We have a Department of Energy, created to end our “Dependence on Foreign Oil.” Well, we are no longer dependent on foreign oil. Now, according to the locutions of Washington, we are “addicted to foreign oil.” Which may, or may not, count as progress.

Not so long ago, Washington decided that it would be good for the country if everyone owned a house. So it ginned up the action at Fannie and Freddie, since these operations were going to make it possible. Soon there were mortgages for all. And soon after that, foreclosures for millions. And bailouts costing hundreds of billions for Fannie and Freddie.
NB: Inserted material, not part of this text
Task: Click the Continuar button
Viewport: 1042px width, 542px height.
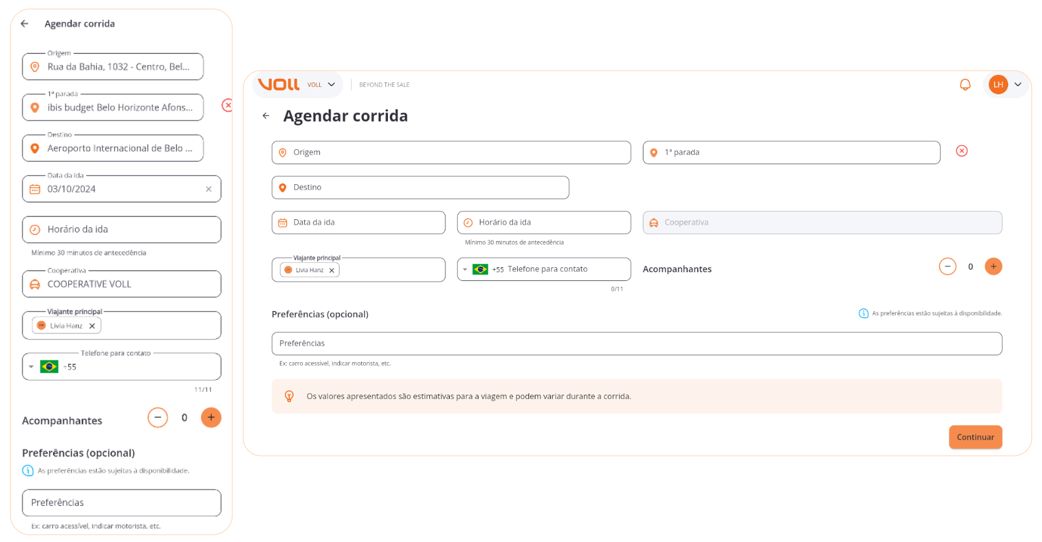Action: [x=975, y=437]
Every program we look at we see one of little more than waste and failure. We have not stopped poverty through government intervention. We have not stopped drugs through government intervention. We have not stopped the stupidification of America through government intervention. We have not stopped our dependence on the middle east for our energy needs via government intervention. We have not put everyone in their own home through government intervention. In fact, a more accurate argument would be that since we’ve instituted these federal programs, all of those problems have gotten not better, but appreciably worse, all while costing us taxpayers untold trillions of dollars which have flowed right in to the pockets of those who support the ruling class.

Government is inherently wasteful, and has very little interest in actually fixing the problems it feels destined to fix. Its only role is to increase its presence and leverage over the lives of the not-government.

This coming election should not be about refuting Obama and his progressive policy (though that is a fucking fine fringe benefit), but about refuting the role of government in our everyday lives. It is not team red or team blue that is the problem, but government.